One option for object detection is to use the Hough transform, which is a feature extraction technique that can be used in image analysis, computer vision, and digital image transformations. However, it can be computationally expensive to implement, so the team chose to look for an alternative that combines geometric property analysis with a Machine Learning algorithm.

IMA LAB CORP semantic keypoints ellipse
Manhole covers were part of testing how semantic key points can be implemented

The elliptical shape of manhole covers can be used to identify the center of the cover. With nadir imagery (where a camera points straight down), the ellipse could be identified with a reprojection error of around 0.98 pixels - not perfect, but accurate enough to test the hypothesis of improving calibration. This slight deviation meant that although there was a shift between the ellipse center and the projected circle center, the difference is small enough that the point can still be used as a calibration mark for nadir projects.

With this in mind, the developer team could then start planning how to implement a system that would work regardless of a camera’s pose and be completely automatic. The approach began in three steps. The first was to analyze how the YOLO Deep Learning algorithm (an object detector), looks for bounding boxes in images that contain a manhole. A salient key point (the center of a manhole) is then extracted using traditional computer vision approaches. Finally, a graph analysis algorithm called CLEAR is used to cluster key points on different images together so that all key points referring to the single same real-world object are grouped together.

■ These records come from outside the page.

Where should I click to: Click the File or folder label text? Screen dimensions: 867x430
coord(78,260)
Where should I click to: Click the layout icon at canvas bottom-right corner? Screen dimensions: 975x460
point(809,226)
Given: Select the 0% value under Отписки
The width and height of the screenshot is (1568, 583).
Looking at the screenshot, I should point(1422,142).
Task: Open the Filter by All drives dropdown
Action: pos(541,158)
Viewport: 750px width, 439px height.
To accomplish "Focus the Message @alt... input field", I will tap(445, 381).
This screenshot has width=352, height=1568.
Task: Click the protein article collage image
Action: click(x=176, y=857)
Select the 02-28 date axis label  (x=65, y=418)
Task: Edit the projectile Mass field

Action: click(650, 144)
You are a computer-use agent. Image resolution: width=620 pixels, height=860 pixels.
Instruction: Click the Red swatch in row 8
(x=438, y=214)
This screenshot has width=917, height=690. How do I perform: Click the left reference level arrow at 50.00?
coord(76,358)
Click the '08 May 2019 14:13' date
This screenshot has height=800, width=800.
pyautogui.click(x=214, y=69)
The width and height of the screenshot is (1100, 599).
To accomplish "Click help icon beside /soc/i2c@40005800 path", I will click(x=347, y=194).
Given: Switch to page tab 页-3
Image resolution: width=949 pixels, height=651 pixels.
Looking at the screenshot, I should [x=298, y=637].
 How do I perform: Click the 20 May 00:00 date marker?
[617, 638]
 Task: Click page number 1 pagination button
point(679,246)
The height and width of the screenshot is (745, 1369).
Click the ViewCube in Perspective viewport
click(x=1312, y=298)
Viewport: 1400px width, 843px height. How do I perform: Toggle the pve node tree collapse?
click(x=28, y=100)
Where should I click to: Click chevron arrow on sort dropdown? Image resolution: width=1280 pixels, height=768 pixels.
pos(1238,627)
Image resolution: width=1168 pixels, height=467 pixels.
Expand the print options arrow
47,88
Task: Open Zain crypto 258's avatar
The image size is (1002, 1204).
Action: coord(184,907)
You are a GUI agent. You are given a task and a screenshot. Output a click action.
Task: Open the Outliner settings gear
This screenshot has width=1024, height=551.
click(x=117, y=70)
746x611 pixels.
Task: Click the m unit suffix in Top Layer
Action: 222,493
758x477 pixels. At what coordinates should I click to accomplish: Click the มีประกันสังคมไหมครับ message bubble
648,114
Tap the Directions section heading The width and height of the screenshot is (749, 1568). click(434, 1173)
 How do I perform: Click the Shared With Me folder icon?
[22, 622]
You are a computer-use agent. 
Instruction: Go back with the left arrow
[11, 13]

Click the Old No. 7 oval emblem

The CLEAR algorithm is a consistent lifting, embedding, and alignment rectification algorithm that is used to improve the alignment and fusion of observations looking from multiple perspectives. This is ideal for forming additional input to the calibration process by providing MTPs to constrain and refine the calibration in the same way a human would. The algorithm will cluster point detections from the same class, provided they are spaced out and their semantic label is not too common.

The results are clearer as a result of the semantic key points

Thus, through this system of identifying key points and defining them semantically with a mix of the YOLO and CLEAR algorithms, the process was then tested within the Pix4D processing pipeline. There were multiple examples where the addition of a semantic keypoint acting as a tie point helped to resolve calibration issues where the calibration camera had a larger error in its estimated position. The semantic key points were able to reduce the error margin to an acceptable value.

What comes next?

As a result of this process of researching and testing new algorithms for identifying semantic key points, our team found that semantic understanding of a scene can help calibration in some situations. If and how this is true depends on a combination of factors, including the capture plan, the number, and the location of the extracted semantic key points. The process requires accurate marks through the MTPs which can influence calibration. MTPs are already well regarded and used by Pix4D, but they need to be accurately identified otherwise this can negatively affect the calibration.

Overall, the belief is that by training this model to find specified objects in strategic locations, the semantic key points will be a new part of improving calibration in processing. There needs to be a balance struck between the costs of data preparation and results, and with this new workflow, our team believes they’ve found a realistic new system.